L’Express

L’obésité est-elle une maladie ? Ce débat scientifique qui n’en finit pas

L’obésité est-elle une maladie ? Ce débat scientifique qui n’en finit pas

Arnold Schwarzenegger et Teddy Riner ont un point commun inattendu : ils sont tous deux considérés comme obèses. A n’en pas douter, les 142 kilos du judoka français sont plutôt constitués de muscles que de graisse. Mais l’indice de masse corporelle (IMC), la référence mondiale depuis des décennies pour mesurer l’obésité, ne fait pas cette distinction. Une aberration que 58 experts internationaux proposent de corriger en donnant une nouvelle définition de l’obésité.

Dans un rapport publié mi-janvier par la prestigieuse revue médicale The Lancet, ces scientifiques estiment que l’IMC est aujourd’hui un critère insuffisant. A la place, ils recommandent un diagnostic plus précis, tenant compte notamment du tour de taille et distinguant deux formes d’obésité, selon leurs effets sur la santé. D’un côté, l’obésité préclinique, qui n’altère pas encore la santé du patient et n’est pas considérée comme une maladie. De l’autre, l’obésité clinique, un « état de maladie qui résulte directement de l’effet de l’excès d’adiposité sur la fonction des organes et des tissus ».

Si cette nouvelle classification était largement adoptée, les implications seraient massives. Sur le regard de la société, mais aussi des médecins sur l’excès de poids. Sur leur façon de décider quels patients doivent être traités. Et sur les industriels de la pharmacie qui commercialisent les médicaments antiobésité comme Wegovy ou Mounjaro. La distinction entre obésité clinique et préclinique permettrait d’adapter la réponse médicale à chaque patient : soins urgents quand l’excès de masse corporelle porte déjà atteinte à la santé, surveillance et prévention quand les organes fonctionnent encore normalement. Avant même sa publication, le rapport a été approuvé par 76 organisations de santé à travers le monde.

Un retour en arrière ?

En France, l’initiative est diversement perçue. « Un groupe de médecins qui travaille sur la stigmatisation de l’obésité a eu un accueil plutôt favorable », assure Martine Laville, professeure de nutrition au laboratoire Carmen de l’université Lyon I et coautrice du rapport.

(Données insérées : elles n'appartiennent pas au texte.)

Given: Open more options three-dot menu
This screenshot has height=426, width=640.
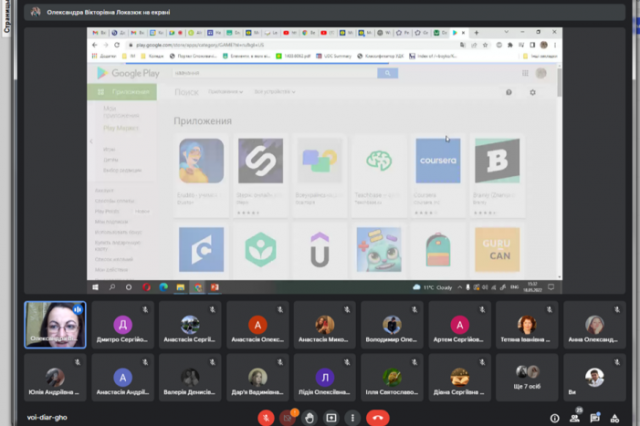Looking at the screenshot, I should tap(353, 417).

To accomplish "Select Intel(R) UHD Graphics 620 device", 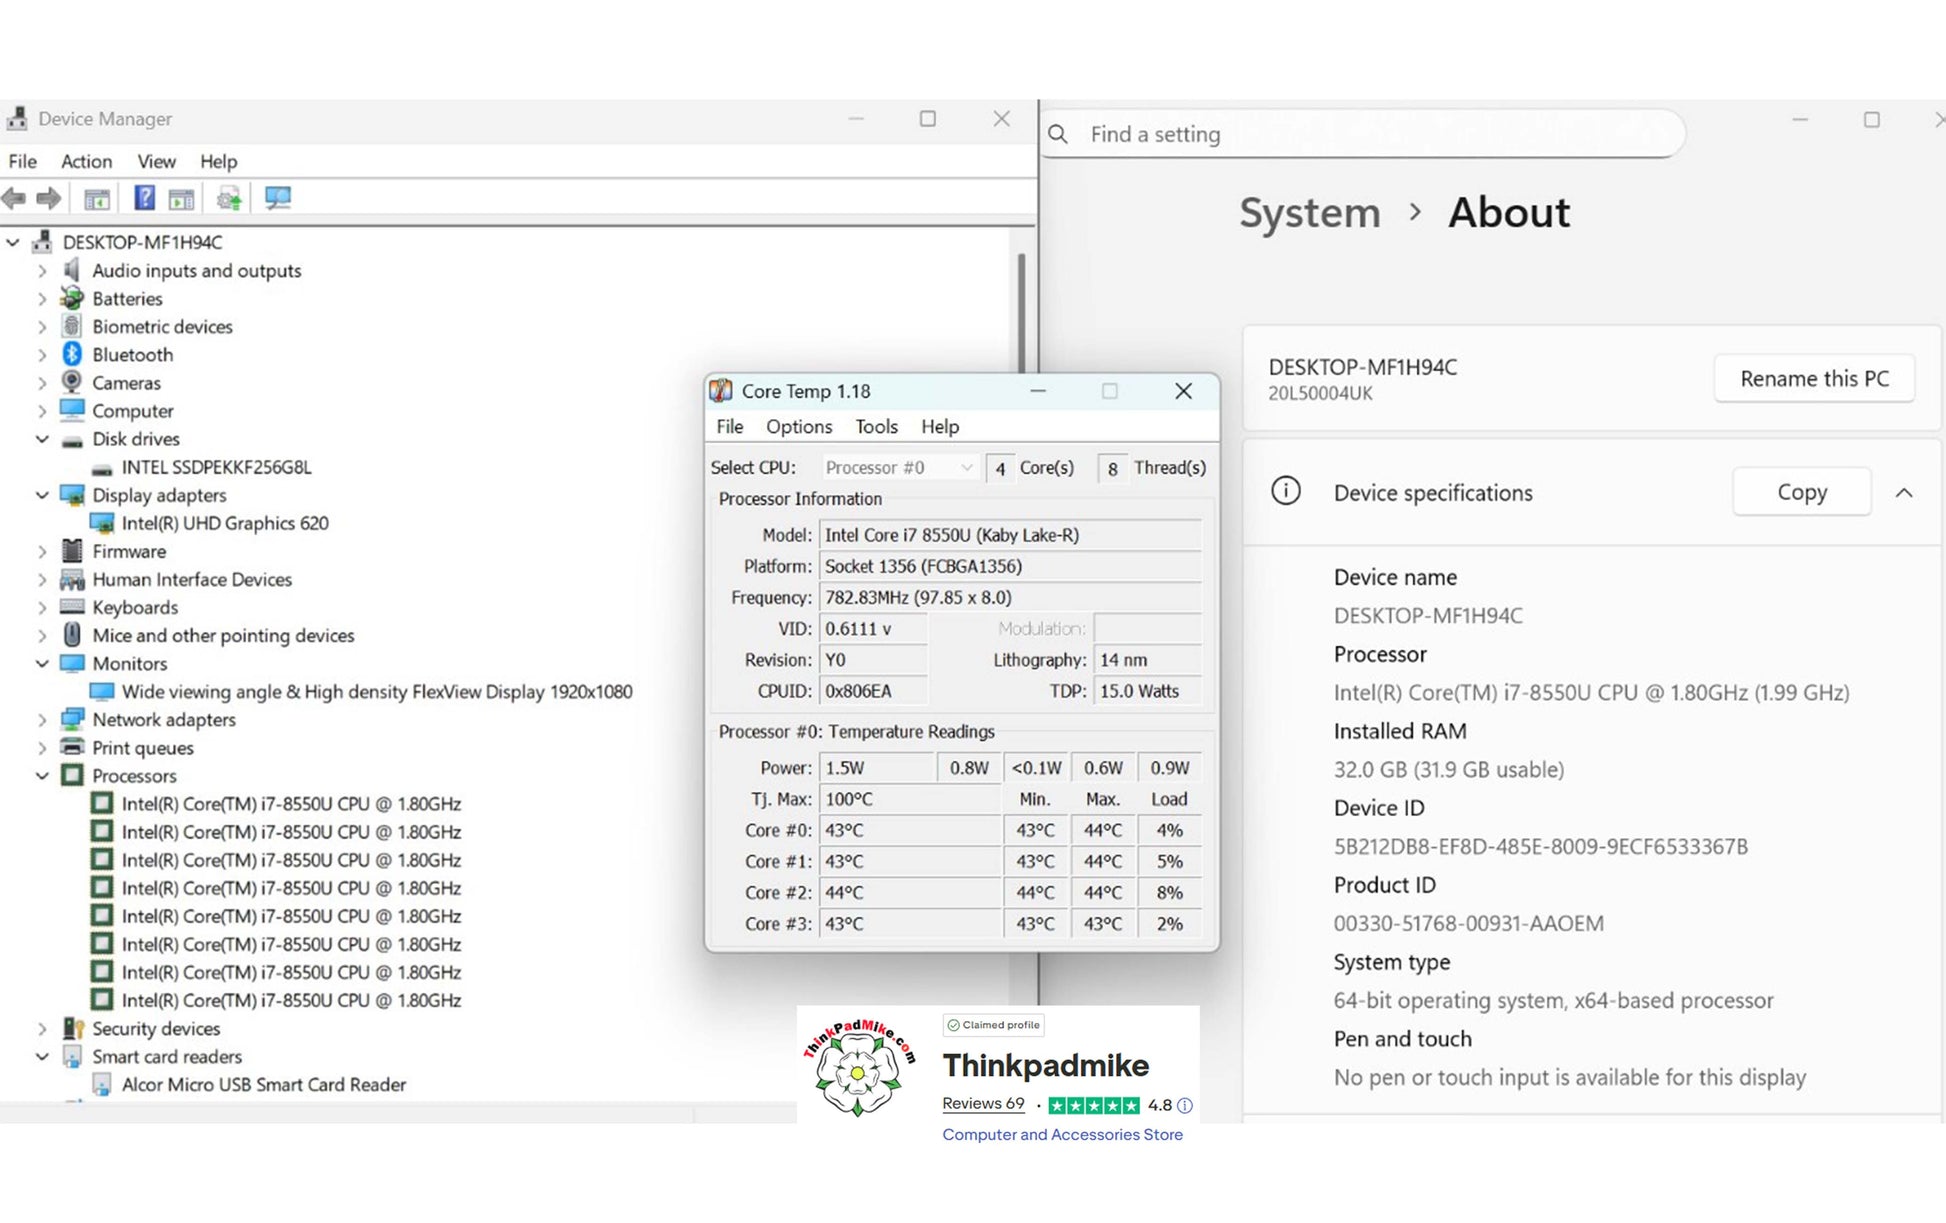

Son espoir : que ce rapport « aide à mieux reconnaître l’obésité clinique comme une maladie chronique, et donc à mieux rembourser les patients ». Mais parmi ces derniers, cet avis est loin de faire l’unanimité. Ainsi, Anne-Sophie Joly, présidente du Cnao (Collectif national des associations d’obèses), ne décolère pas. Elle qui se bat depuis des années pour faire reconnaître l’obésité comme une maladie estime que ce travail va dans le mauvais sens : « On revient à la case départ en termes de communication, cela me met hors de moi. En parlant d’obésité préclinique, on fait passer le message que, pour une partie des personnes concernées, il ne s’agit pas d’une pathologie. C’est la porte ouverte à un retour à la culpabilisation des individus concernés. »

Actuellement, seul l’IMC permet de dire qui est obèse, et qui ne l’est pas. Il est obtenu en divisant le poids par la taille au carré. Un ratio inventé en 1832 par le statisticien belge Adolphe Quetelet, à la recherche des caractéristiques de l’homme moyen. Sa première application concrète date des années 1950, quand une compagnie d’assurance américaine s’en empara. En 1997, l’Organisation mondiale de la santé déclare l’obésité épidémie globale et définit alors un seuil, reposant sur l’IMC. Il est toujours en vigueur aujourd’hui : si votre IMC dépasse 30 kg/m², vous êtes obèse. Pour une personne mesurant 1,75 mètre, cela correspond à un poids de 92 kilos.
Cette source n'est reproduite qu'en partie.